What can cause fear like that? To put it bluntly, ignorance and a narrow worldview. I know that better than most.

The Reality of Motherhood

It took several years before even the slightest bit of regret set in, and it largely centered around my sister and the addition of my first nephew into the family. My sister had already been married for almost 10 years and we were all delighted to hear their adoption journey had been successful… mostly.

My older sister has a lot in common with me, personality-wise. She had never been the maternal type either. Smart, exacting, introverted. Like me, only better at math. And when I first heard that my nephew would be coming home, I had some worries that my sister would have trouble transitioning to motherhood. Would she be happy? Would my brother-in-law suddenly find fault in her appearance or her performance as a mother? Would she disappear from social life altogether?

She’d had some of those doubts as well. After all, she watched the same shows and went to the same church I did. But the difference is she was no longer listening to the disparate voices of the media, pulling her in every direction. She trusted in my brother-in-law, who had been a good friend for years, and then a good husband for years after that. So they adopted my nephew… and then surprise! She fell pregnant with my second niece, and completed the family with the adoption of my third niece a few years ago.

Watching her over those first years revealed the falsity of the narratives I'd accepted as truth. She didn’t lose herself. My brother-in-law didn’t become a different person either. And “that baby” who was supposed to ruin their lives? He was a full, complete person with his own personality and special way of being from the very beginning. Not some crying, mess-making life-wrecker. 

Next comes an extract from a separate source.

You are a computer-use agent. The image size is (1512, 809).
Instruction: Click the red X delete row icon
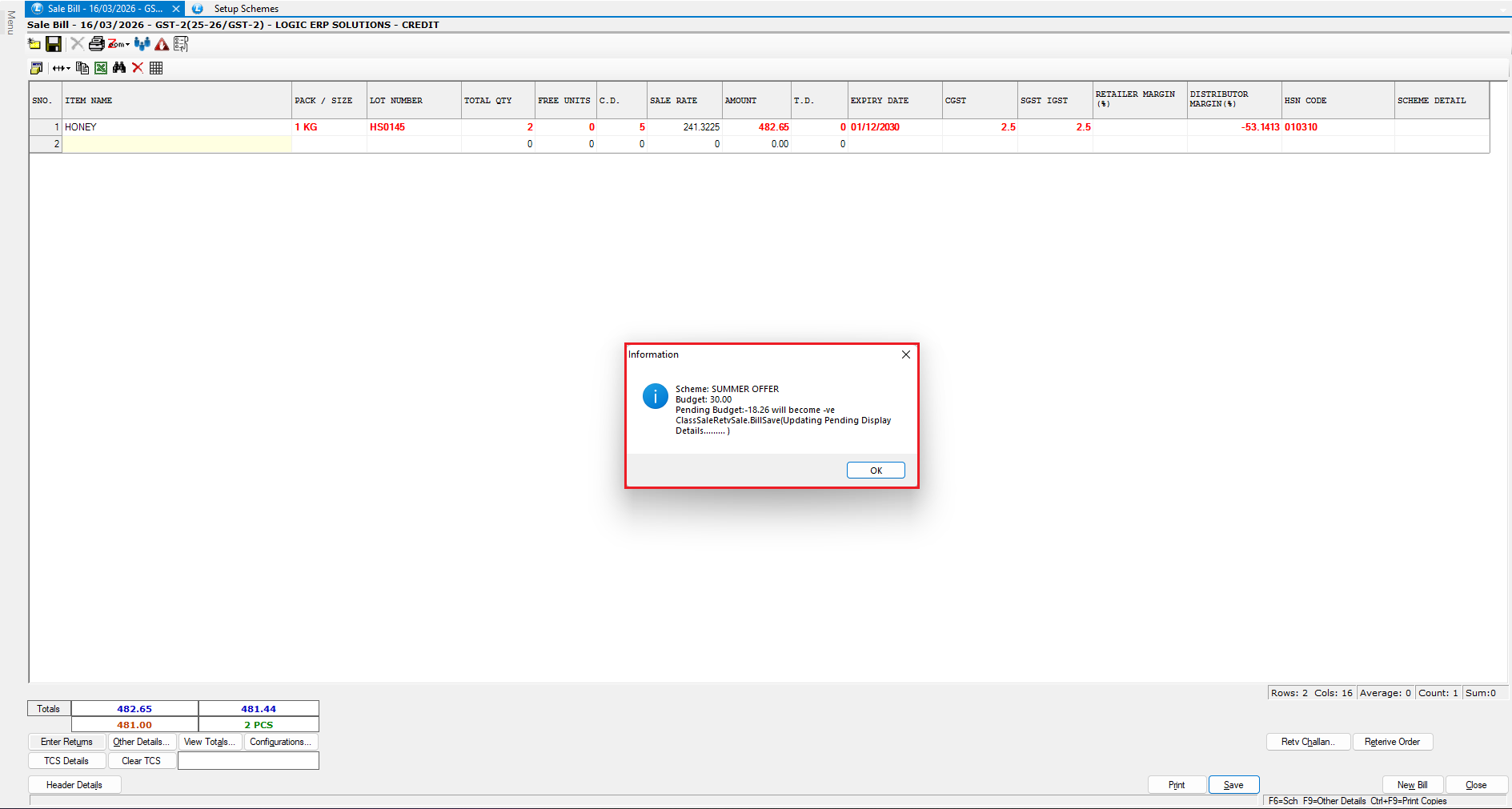coord(138,68)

My decision—based on fear and incomplete information—was irreversible.

What struck me most was witnessing how motherhood hadn't diminished her as I'd been led to believe it would. Instead, she seemed more complex, more capable, navigating challenges that I didn’t know existed. She became a full-time mom, but handled the family finances and taxes with her characteristic efficiency. She didn't abandon her career but renegotiated her relationship with it. The joy she found in motherhood wasn't the saccharine, Hallmark-card variety, obviously. That’s not how we roll in this family. It was a version of motherhood that looked like something I could do.

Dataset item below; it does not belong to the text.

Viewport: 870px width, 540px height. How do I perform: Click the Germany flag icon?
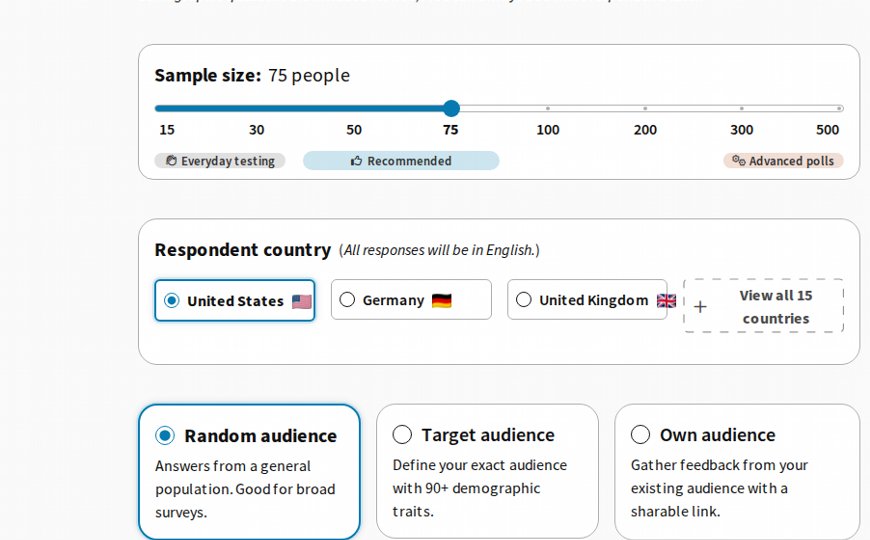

Maybe even something that I should have done.

But that would never be. The most painful realization wasn't just that I'd been wrong. It was that my decision—based on fear and incomplete information—was irreversible. No changing my mind upon gaining new information. It was forever.

This doesn't mean I regret my sterilization entirely. I married a wonderful man the same year my nephew joined us, and having had a painful divorce and child custody fight in his past, he didn’t want any more children. He was delighted to find me on the dating site. Our life together is great, and it’s not one I would have had if I had expressed a desire for children.

Many women make the choice I did and remain perfectly content. But I wish my decision had been based on a fuller understanding of motherhood's complexities rather than caricatures designed to scare women into avoiding motherhood.

What Women Need to Consider

I’m in no position to tell anyone what to do with their life. But I would hope that all young women understand that who they are right now is not necessarily who they will be in ten years. Or twenty, for that matter. When looking at family planning, especially if permanent, ask yourself if your choice is based on not wanting children, or because you've been convinced motherhood would ruin your life? Question who benefits from the stories you’ve been told all your life and whether they reflect the full spectrum of your experiences—what you’ve seen in your own life.

The great news is there’s no need to make a permanent decision. Contraceptive technology continues to improve, giving women more options that preserve future fertility while providing effective protection before you and your husband are ready to make that change. 

You don’t have to decide right now whether you will ever have children. You only have to decide if you want them right now. 

Leave the future alone and make room for who you’ll become one day. That future you will thank you.